In den 90ern war es Volkssport unter Star-Trek-Fans, Wil Wheaton für seine Darstellung des Wesley Crusher in „The Next Generation" zu hassen - heute produziert er unter anderem eine erfolgreiche Brettspielesendung auf Youtube.

Sich über eine oder mehrere Staffeln spannenden Handlungsbögen sind bereits seit den 1990ern bekannt - zumindest stammt das älteste, mir präsente Beispiel, Babylon 5, aus dieser Zeit. Sie galten stets als großes Risiko, heute erzählen die meisten erfolgreichen Serien aber eine durchgängige Geschichte. Woher stammt diese Bereitschaft der Produktionsunternehmen und Sender?

Meynen: Das ist eine direkte Folge des Medienwandels vom analogen Fernsehen zu den digitalen Angeboten. Zunächst mit den DVDs und heute mit den Streaming-Angeboten liegen zwischen den einzelnen Episoden und Staffeln häufig nicht mehr Wochen und Monate.
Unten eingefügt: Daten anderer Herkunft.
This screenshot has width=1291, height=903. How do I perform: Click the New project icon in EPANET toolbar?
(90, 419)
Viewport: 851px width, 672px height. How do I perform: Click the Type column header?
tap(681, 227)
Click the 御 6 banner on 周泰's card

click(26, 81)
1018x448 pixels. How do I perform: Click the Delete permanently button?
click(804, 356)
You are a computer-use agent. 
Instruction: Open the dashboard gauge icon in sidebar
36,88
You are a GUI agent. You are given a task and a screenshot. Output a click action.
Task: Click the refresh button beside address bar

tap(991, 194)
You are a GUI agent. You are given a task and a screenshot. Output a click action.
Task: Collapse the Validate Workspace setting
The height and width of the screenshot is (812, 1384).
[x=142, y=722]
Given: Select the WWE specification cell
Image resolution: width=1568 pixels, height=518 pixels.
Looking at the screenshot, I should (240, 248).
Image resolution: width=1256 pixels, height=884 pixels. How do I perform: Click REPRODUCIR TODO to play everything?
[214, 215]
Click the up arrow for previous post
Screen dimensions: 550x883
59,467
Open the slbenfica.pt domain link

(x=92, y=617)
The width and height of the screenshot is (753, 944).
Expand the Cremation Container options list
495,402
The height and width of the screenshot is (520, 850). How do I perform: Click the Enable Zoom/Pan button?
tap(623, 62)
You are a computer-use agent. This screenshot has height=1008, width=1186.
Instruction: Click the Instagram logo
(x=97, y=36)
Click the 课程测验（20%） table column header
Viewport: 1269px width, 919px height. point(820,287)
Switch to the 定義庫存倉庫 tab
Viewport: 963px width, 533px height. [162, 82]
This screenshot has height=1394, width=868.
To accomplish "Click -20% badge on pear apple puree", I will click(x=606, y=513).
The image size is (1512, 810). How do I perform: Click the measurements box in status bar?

Auch kann man digitale Konserven mehrfach sehen. Damit rechnen die Drehbuchschreiber. Darum kann man komplexe, paradoxe Narrationen, Identitäten spinnen – Fährten und Finten auslegen, die keine Handlung jemals aufgreifen wird. Hauptfiguren wie Nate Fisher in „Six Feet under“ drohen zu sterben, werden widerbelebt – sie sterben zahlreiche Tode. Nebenfiguren und Gegenstände, die dagegen niemals das Zeug zum Helden haben, können durch beharrliches Auftauchen einen zweiten roten Faden durch die Serienhandlung legen – sie versprechen eine zweite Handlung, die möglich ist, doch niemals stattfinden wird.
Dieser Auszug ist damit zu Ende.